GIVEN PROBLEM
Reproduce every line of the records below word for word, leaving out the pictures.
==== INPUT ROWS
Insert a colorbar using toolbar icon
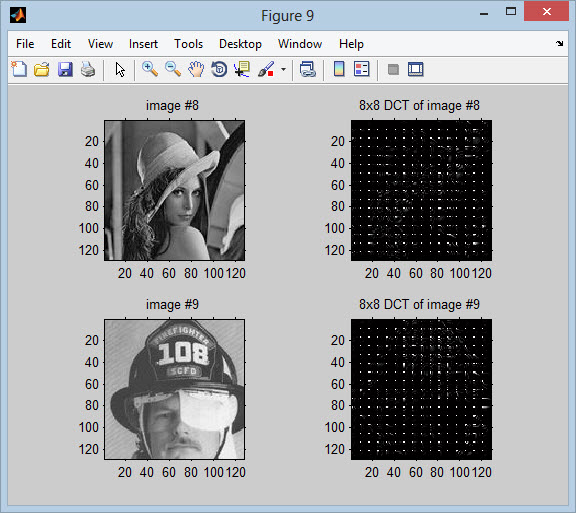 [x=339, y=69]
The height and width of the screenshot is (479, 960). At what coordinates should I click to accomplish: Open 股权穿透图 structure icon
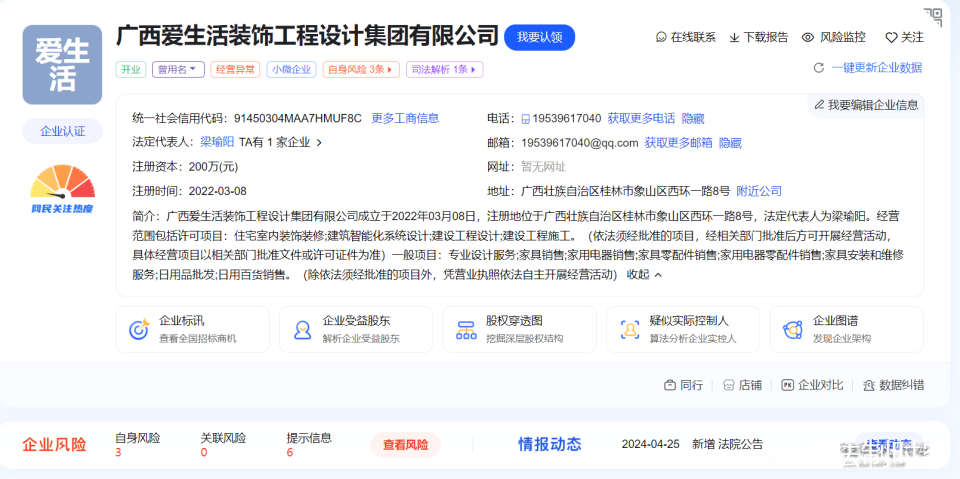click(465, 329)
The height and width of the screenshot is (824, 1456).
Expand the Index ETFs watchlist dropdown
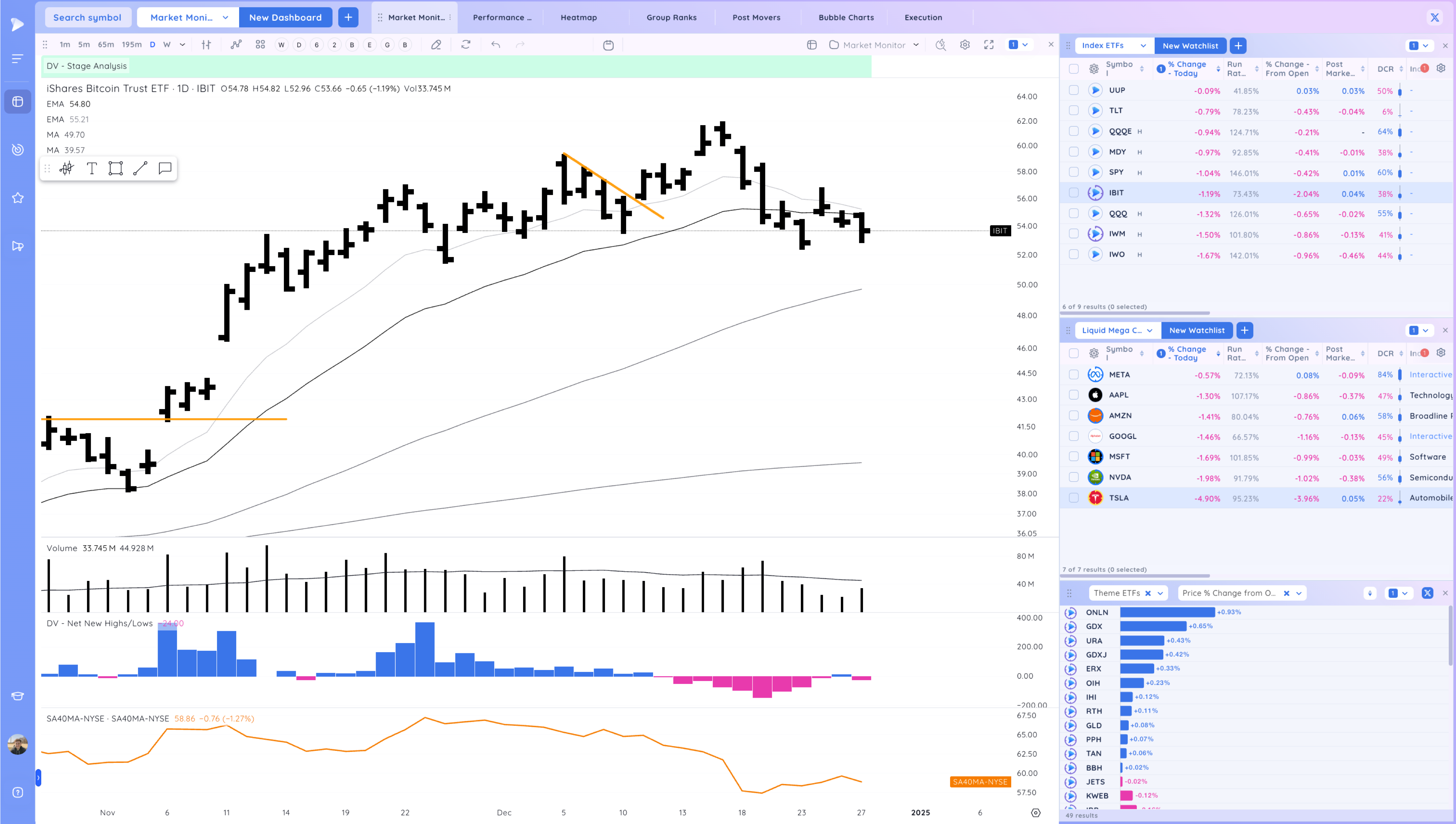pos(1143,46)
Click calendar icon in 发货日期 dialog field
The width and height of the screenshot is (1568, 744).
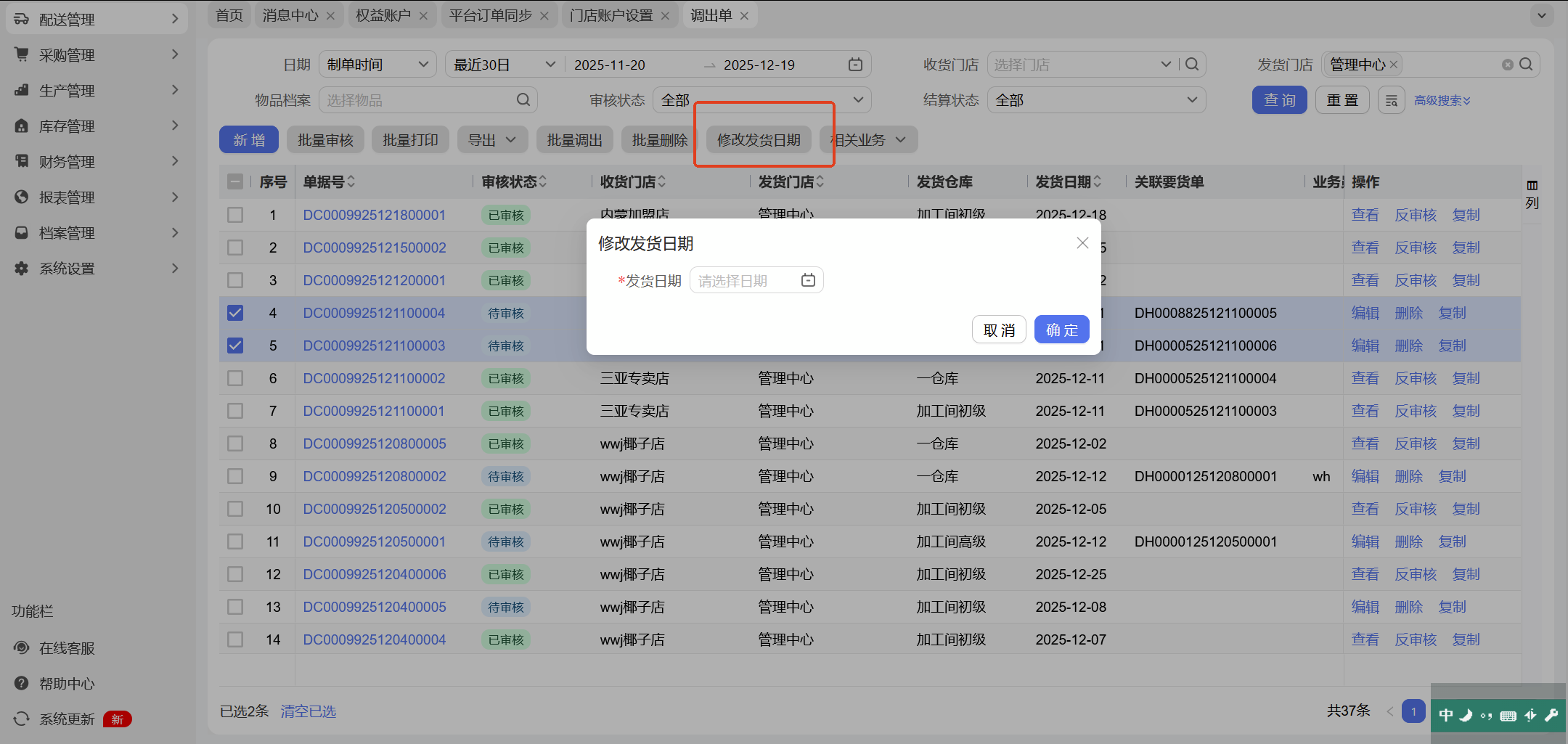click(808, 281)
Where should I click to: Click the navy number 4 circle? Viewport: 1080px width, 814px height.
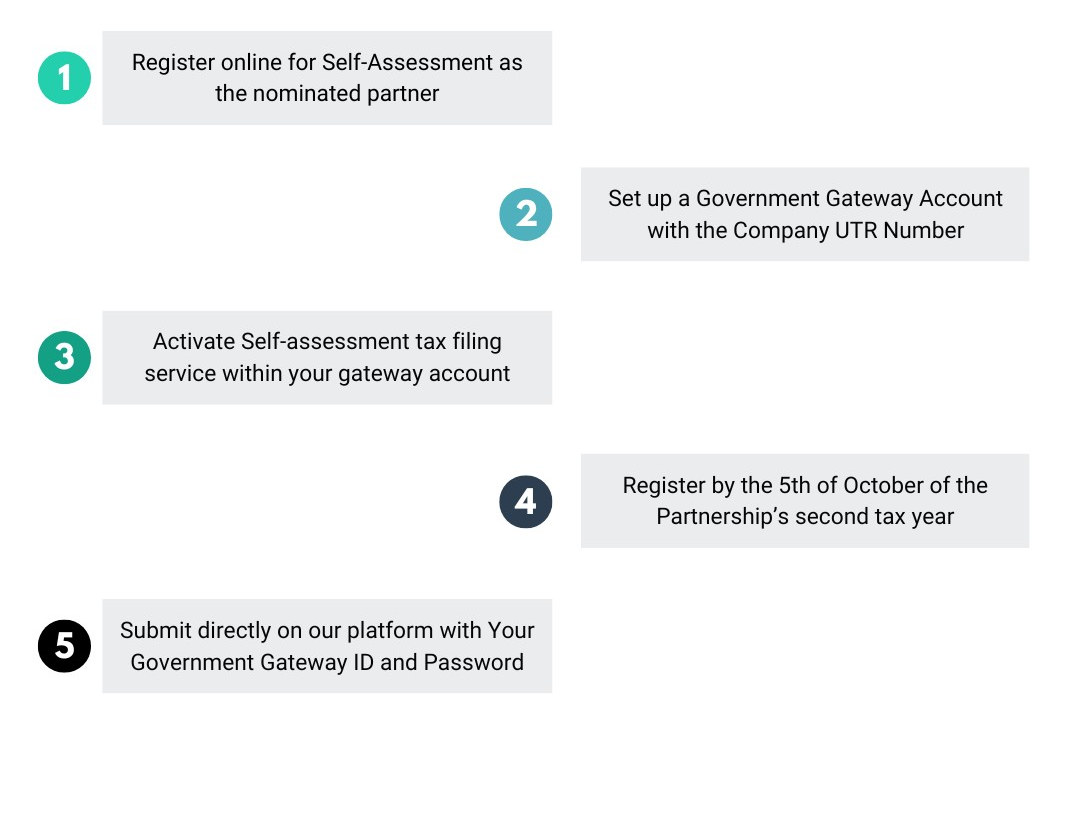tap(526, 501)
========
WRITTEN SOLUTION
Insert a colorbar using toolbar icon
 [x=339, y=69]
The height and width of the screenshot is (479, 960). At what coordinates should I click to accomplish: Open 股权穿透图 structure icon
click(465, 329)
The height and width of the screenshot is (824, 1456).
Expand the Index ETFs watchlist dropdown
pos(1143,46)
Click calendar icon in 发货日期 dialog field
The width and height of the screenshot is (1568, 744).
click(808, 281)
Where should I click to: Click the navy number 4 circle? Viewport: 1080px width, 814px height.
tap(526, 501)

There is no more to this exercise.